## Requirements
Recast the lines of the records from the line with "Screen dimensions: 1209x842" to the line with "[x=199, y=760]", both included, as a JSON list of strings with one string per line and blank lines omitted.

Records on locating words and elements

-- BEGIN --

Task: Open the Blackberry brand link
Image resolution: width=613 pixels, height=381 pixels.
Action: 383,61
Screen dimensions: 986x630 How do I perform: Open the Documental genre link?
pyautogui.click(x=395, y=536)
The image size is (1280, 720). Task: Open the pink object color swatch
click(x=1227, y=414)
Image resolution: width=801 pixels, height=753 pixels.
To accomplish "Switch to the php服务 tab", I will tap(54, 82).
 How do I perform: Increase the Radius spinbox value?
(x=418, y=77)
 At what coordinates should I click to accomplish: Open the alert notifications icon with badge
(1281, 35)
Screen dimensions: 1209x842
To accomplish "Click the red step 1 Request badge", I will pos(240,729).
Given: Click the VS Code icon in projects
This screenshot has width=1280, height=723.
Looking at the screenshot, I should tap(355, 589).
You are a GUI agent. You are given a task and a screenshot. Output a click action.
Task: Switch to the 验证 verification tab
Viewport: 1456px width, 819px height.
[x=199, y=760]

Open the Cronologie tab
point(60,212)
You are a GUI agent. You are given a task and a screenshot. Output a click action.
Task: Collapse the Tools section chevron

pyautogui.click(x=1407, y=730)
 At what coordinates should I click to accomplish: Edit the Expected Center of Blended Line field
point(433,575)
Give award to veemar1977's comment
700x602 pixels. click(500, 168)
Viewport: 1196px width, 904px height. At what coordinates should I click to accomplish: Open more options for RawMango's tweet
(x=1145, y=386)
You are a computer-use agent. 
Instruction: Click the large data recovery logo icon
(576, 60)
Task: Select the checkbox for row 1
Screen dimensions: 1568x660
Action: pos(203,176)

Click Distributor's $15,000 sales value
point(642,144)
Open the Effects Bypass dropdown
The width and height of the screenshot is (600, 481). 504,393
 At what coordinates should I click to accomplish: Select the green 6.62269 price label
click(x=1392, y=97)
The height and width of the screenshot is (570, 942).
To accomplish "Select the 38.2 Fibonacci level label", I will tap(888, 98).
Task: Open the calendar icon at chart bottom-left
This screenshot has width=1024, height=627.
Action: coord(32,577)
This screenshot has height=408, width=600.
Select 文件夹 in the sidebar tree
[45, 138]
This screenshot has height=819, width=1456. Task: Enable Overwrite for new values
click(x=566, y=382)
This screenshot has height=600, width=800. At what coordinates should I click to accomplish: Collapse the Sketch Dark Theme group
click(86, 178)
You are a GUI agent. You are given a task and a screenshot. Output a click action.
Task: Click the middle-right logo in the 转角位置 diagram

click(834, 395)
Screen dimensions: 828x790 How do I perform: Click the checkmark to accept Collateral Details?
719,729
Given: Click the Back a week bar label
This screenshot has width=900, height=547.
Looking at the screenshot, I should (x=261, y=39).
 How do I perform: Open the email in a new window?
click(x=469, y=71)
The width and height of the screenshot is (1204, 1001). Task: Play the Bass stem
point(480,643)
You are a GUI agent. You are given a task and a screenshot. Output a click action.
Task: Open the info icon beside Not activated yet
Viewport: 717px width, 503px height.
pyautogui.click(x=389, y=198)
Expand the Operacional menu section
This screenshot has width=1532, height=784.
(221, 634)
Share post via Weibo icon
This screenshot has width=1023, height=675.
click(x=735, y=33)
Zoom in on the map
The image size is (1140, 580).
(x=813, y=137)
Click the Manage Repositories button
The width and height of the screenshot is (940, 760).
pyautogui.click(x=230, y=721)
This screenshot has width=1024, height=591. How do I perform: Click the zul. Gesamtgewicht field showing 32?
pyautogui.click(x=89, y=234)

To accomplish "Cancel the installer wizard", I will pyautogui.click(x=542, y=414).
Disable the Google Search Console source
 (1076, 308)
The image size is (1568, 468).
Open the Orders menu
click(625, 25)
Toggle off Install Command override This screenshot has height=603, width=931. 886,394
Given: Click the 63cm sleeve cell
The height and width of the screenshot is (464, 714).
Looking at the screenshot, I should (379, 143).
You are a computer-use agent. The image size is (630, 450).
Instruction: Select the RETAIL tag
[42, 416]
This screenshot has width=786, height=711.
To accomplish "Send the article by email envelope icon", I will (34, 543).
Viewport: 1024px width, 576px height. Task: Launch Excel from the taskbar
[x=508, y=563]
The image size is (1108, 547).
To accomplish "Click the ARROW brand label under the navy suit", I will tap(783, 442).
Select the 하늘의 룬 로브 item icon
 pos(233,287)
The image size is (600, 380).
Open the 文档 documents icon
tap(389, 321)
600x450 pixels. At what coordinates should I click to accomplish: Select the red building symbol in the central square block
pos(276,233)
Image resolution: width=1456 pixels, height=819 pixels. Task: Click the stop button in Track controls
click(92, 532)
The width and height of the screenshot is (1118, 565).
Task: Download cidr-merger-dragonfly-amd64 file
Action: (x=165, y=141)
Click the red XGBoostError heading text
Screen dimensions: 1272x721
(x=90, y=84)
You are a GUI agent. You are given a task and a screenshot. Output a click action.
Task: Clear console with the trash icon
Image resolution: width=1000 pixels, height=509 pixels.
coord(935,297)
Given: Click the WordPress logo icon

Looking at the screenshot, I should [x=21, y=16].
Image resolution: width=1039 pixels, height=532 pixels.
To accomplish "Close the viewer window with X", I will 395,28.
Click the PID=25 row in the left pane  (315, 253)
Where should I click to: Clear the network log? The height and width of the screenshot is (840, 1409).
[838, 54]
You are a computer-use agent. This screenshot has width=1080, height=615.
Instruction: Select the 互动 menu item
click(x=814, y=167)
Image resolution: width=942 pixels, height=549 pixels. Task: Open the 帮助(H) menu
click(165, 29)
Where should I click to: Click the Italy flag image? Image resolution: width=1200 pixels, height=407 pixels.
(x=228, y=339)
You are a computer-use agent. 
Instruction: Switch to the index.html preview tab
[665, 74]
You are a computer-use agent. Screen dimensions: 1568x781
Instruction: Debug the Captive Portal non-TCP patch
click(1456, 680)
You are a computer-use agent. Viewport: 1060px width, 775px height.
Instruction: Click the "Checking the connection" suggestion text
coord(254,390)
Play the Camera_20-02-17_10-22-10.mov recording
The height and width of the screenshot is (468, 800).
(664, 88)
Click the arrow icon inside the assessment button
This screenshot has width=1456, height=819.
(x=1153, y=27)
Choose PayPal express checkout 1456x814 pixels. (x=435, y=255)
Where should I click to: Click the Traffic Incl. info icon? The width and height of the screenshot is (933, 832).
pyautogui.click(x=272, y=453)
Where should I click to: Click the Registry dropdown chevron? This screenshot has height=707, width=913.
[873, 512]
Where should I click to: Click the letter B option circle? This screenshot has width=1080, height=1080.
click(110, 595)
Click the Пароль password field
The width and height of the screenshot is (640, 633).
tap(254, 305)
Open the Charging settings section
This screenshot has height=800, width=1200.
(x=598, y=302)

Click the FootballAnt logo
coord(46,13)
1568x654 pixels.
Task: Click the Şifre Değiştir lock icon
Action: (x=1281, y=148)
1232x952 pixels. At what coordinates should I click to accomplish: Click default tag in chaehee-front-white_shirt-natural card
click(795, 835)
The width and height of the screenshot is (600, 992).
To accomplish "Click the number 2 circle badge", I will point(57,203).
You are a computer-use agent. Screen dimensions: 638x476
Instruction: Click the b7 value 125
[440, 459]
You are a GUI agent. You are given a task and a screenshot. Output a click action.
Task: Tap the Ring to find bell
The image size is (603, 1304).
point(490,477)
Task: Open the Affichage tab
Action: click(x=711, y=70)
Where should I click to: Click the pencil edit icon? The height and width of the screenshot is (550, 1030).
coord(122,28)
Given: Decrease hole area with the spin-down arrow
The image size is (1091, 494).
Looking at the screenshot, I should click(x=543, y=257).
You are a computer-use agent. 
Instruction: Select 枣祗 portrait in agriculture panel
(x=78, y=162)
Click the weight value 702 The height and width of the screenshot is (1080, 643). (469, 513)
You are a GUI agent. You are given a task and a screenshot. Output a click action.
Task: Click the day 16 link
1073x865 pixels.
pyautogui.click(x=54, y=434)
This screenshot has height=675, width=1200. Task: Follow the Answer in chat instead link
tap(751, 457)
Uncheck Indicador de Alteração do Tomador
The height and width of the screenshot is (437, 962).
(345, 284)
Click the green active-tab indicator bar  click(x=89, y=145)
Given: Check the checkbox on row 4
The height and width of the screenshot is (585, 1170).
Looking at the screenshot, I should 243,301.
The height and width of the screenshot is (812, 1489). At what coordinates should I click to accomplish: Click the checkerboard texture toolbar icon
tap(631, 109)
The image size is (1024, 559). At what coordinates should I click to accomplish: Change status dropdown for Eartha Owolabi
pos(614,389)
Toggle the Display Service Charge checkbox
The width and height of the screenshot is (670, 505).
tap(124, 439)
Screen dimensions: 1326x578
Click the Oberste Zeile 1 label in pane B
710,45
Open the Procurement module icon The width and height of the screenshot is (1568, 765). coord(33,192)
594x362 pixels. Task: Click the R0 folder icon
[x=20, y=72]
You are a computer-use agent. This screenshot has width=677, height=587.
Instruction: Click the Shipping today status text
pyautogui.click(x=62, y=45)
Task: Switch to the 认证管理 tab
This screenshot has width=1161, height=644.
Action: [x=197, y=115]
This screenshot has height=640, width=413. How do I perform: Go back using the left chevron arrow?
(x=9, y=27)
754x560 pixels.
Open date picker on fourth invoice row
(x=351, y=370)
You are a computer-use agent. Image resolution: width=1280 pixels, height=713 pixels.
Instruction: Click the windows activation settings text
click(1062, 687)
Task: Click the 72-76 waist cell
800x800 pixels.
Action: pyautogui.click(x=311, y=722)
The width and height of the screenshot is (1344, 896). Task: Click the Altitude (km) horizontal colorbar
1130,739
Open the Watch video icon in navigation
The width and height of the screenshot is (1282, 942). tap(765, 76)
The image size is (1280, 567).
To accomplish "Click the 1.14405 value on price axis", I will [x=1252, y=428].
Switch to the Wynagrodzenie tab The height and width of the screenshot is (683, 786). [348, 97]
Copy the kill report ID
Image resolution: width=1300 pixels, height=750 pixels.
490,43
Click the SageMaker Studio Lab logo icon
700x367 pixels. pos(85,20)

-- END --

## Exercise output
[
  "Screen dimensions: 1209x842",
  "To accomplish \"Click the red step 1 Request badge\", I will pos(240,729).",
  "Given: Click the VS Code icon in projects",
  "This screenshot has width=1280, height=723.",
  "Looking at the screenshot, I should tap(355, 589).",
  "You are a GUI agent. You are given a task and a screenshot. Output a click action.",
  "Task: Switch to the 验证 verification tab",
  "Viewport: 1456px width, 819px height.",
  "[x=199, y=760]"
]